Looking at various Camelbacks doesn't make much sense to me.
Why were camelbacks designed the way they were??
Any advantages?





4460



Date: 01/16/23 18:51
Re: Camelbacks
Author: swaool

Maybe this will help:
https://en.wikipedia.org/wiki/Wootten_firebox

mike woodruff
spokane



Date: 01/17/23 06:32
Re: Camelbacks
Author: wcamp1472

The Wikipedia write up is good.
Read it, first.

However, there's more at work here.
Anthracite as a fuel was used in homes and buildings because 
it burned without dark clouds of carbon dust (visible 'smoke') bekching into
the air.

However, it generated immense CO2 pollution in metropolitan areas, and
the air over cities was brown with both automotive exhausts ( high quantities 
on leaded motor fuel, fine particle coal smoke and additional pollutants, leaf-burning,
etc. so, afterWW2, in cities political pressure pressure grew to stop burning coal
in homes and buildings.

But, at the end of the 1800s, Anthracite was THE fuel used for homes and
businesses formerly using wood fuel for both rail and buildings was
being phased-out.  

Anthracite for heating purposes  was sold in various sizes with different names
relating to lump sizes.  At the mines, sloping moving belts were lined with children,
on either side, to pick & sort out the varoius, commercially marketable lump sizes.  
At the very end of the line, was the unsell-able fine coal dust: 'culm'.
 About 20% of the coal on the belts was that dust-like carbon fuel.  
Great mountains of culm soon we're growing around the mines where coal was sorted.
Still extant, today, all over north eastern Pennsylvania.

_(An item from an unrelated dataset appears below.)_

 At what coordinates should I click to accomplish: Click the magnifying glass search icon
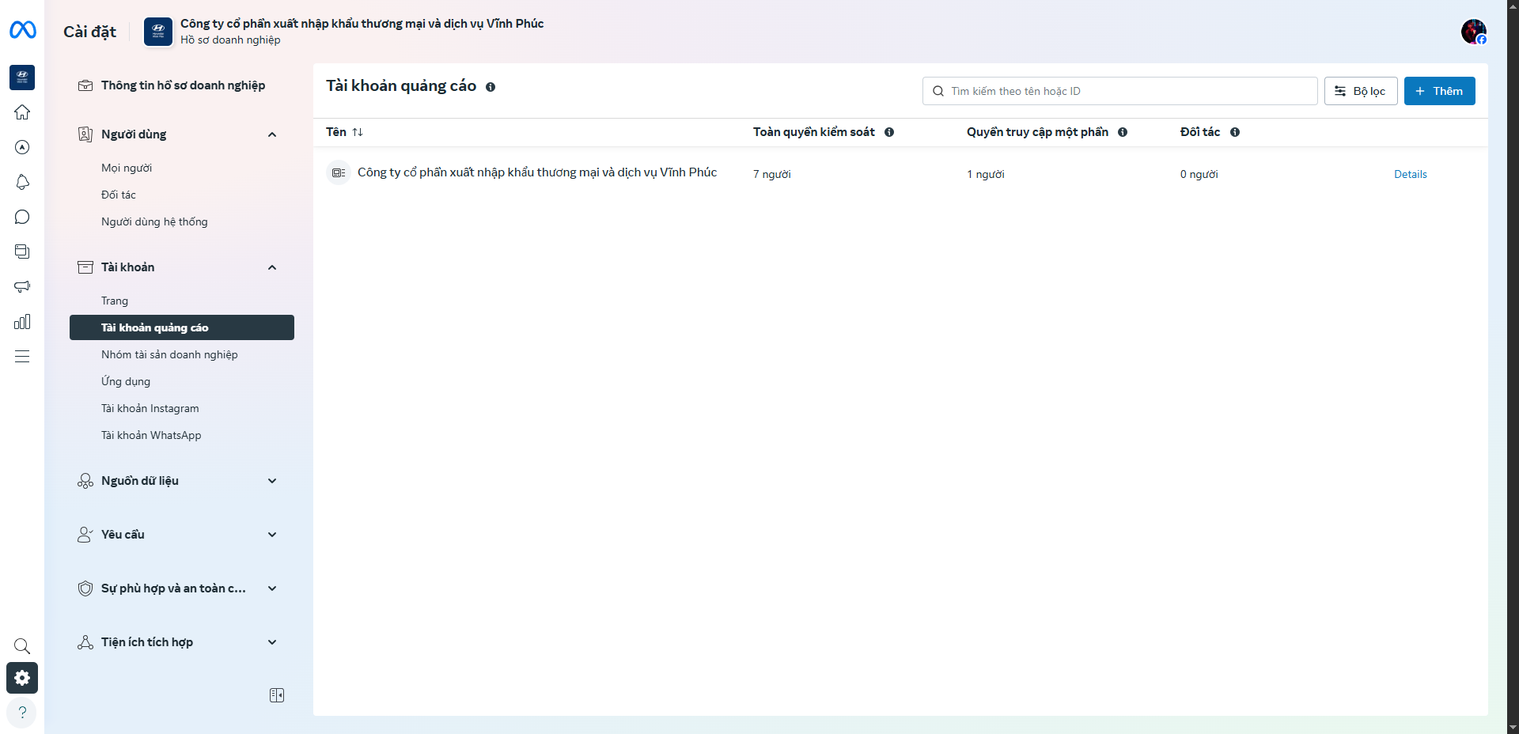[x=22, y=646]
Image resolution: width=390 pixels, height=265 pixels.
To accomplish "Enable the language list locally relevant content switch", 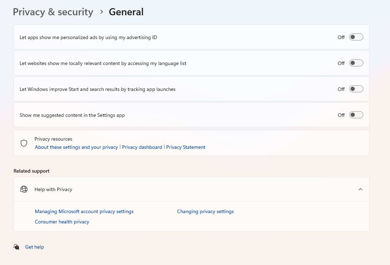I will [x=356, y=63].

Back in the day, if railroads could figure out how to burn culm, they could have
"free" locomotive fuel.

Anthracite burns slowly with low, blue flames, and some redness.  Flames do
not spread laterally; so, to have a fully-involved grate, new fuel must be added
on top of an already burning firebed.   It burns slowly. which means most of its
heat is radiant-heat, ( absorbed by the large, curved crown sheet --- stretching
over the whole grate area) not much is conducted heat, but the hot gasses carry
convected heat into the boiler tubes ---where the water quickly cools-down to the
residual heat of the convected gasses.

From writer Adam Burns,( internet source):  
"The Wootten Firebox was an interesting creation that was patented by John E. Wootten
in the 1870s to burn low-grade anthracite coal.  Its development came about from a
practical standpoint as a means of finding a use for leftover slag that was being tossed away. 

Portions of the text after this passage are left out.